Было время, когда буржуазное общество, ныне находящееся в глубоком упадке, порождало один за другим романы о том, как одинокий человек, оставшись лицом к лицу с силами природы, покорял их себе, о том, как дети, заброшенные в глухое безлюдье, в пустыню, строили человечное, целесообразно функционирующее общество. Разве не об этом повествует вдохновенный роман Дефо о Робинзоне, оставшийся на века любимой книжкой подростков во всех углах земного шара; разве не об этом писали позже Жюль Верн, Майн Рид и множество других мужественных и любимых нами писателей, видевших в своем юном читателе друга и надежду? «Ральф в лесах!» Ведь была такая книга канадского писателя Сетон-Томпсона о мальчике, попавшем из города в затишье лесов Канады, возмужавшем и духовно выросшем в этой суровой обстановке. Да, это был Ральф, живший почти за век до своего тезки из романа Голдинга.
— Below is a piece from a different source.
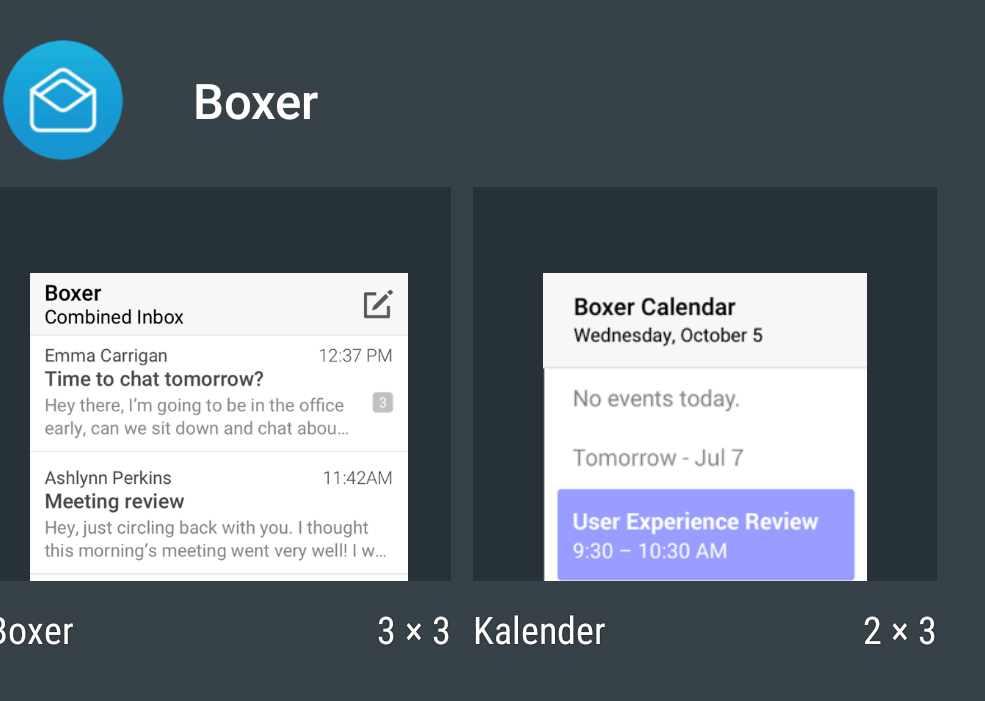Screen dimensions: 985x701
Task: Click the No events today text
Action: pyautogui.click(x=656, y=399)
Но вот пришли иные времена, и то же общество, в наши дни умирающее, порождает безнадежный роман об одичалом мире, взрастившем маленьких дикарей.
Голдинг — сложный художник, нельзя игнорировать его противоречия; но даже при этих противоречиях «Повелитель мух» — сильный и глубокий роман, остро ставящий вопрос о будущем человечества, о судьбах подрастающего поколения, роман антифашистский и антимилитаристский.